La pratique de zazen crée en chaque individu une révolution intérieure apportant la conscience juste, la respiration juste, le sommeil juste, la sexualité juste, qui sont les bases d’une authentique civilisation. Zazen signifie se fixer au centre de l’ordre de l’univers, du cosmos. Par la pratique de zazen, ici et maintenant, à travers notre être tout entier, nous existons au centre du système cosmique. C’est la plus haute dimension que nous puissions atteindre.
Cette vérité ne peut être atteinte à travers une conception purement matérialiste ou purement spiritualiste. Une troisième conception de l’univers serait la fusion de ces deux visions, pas un mélange, pas un juste milieu, mais une profonde harmonie car esprit et matière ne sont pas séparés, ils sont comme dans l’être humain interdépendants.
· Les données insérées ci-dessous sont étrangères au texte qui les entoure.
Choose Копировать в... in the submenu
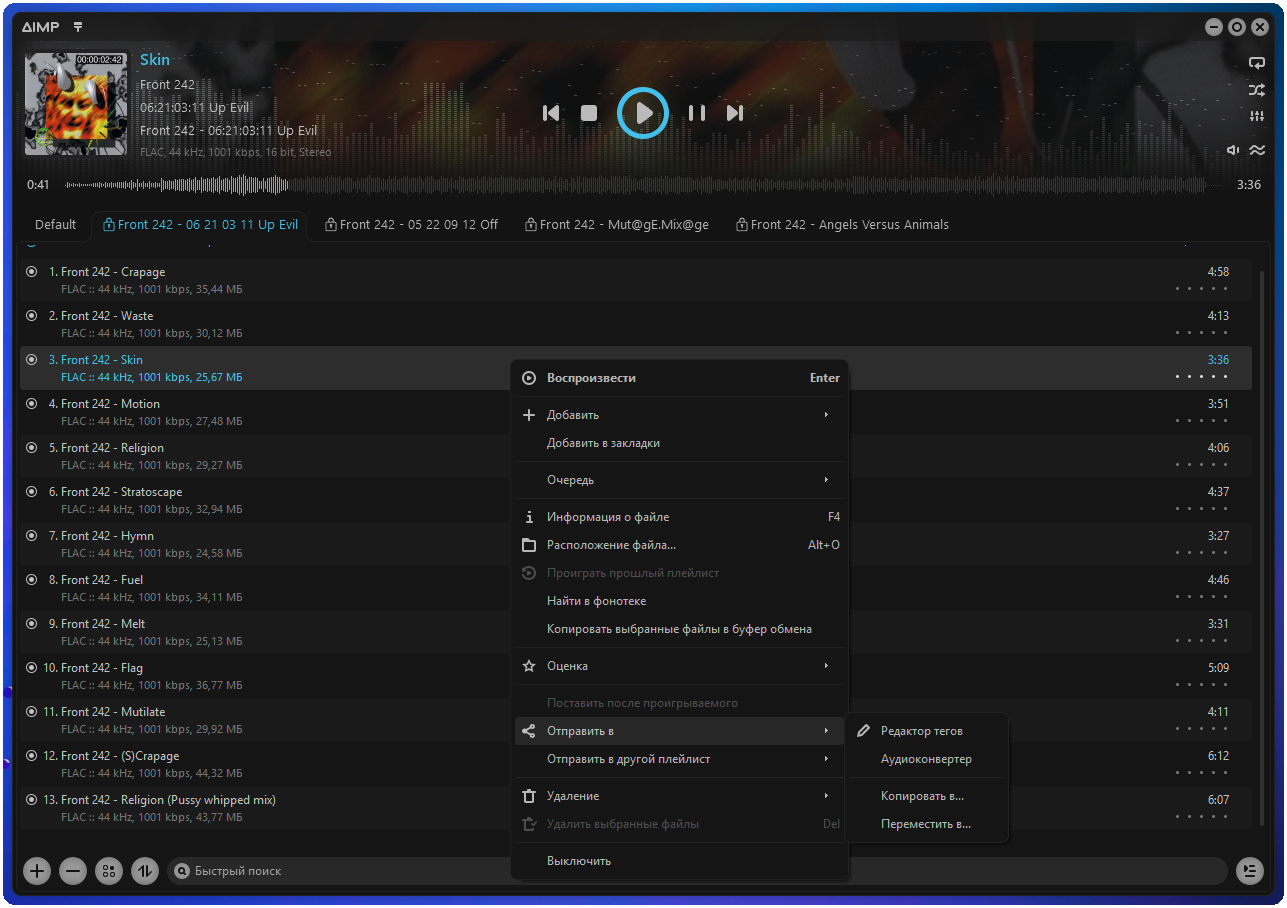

En Europe, les philosophes ont essayé de réaliser cette fusion de l’esprit et de la matière, mais à un niveau peu profond, uniquement intellectuel. Si cette conception atteint le niveau spirituel et devient objet de foi elle peut acquérir un pouvoir profond et une force qui signifieraient l’harmonie de la connaissance et des sens, de l’esprit et de la matière, de l’objet et du sujet, de la substance et de l’essence, de l’essence, de l’unique et du multiple, du mortel et de l’immortel, au delà des catégories relatives et des contradictions. Cette troisième vision de l’univers, je l’appelle Zen, ce mot gène certaines personnes, mais ce n’est qu’un nom d’utilité pratique.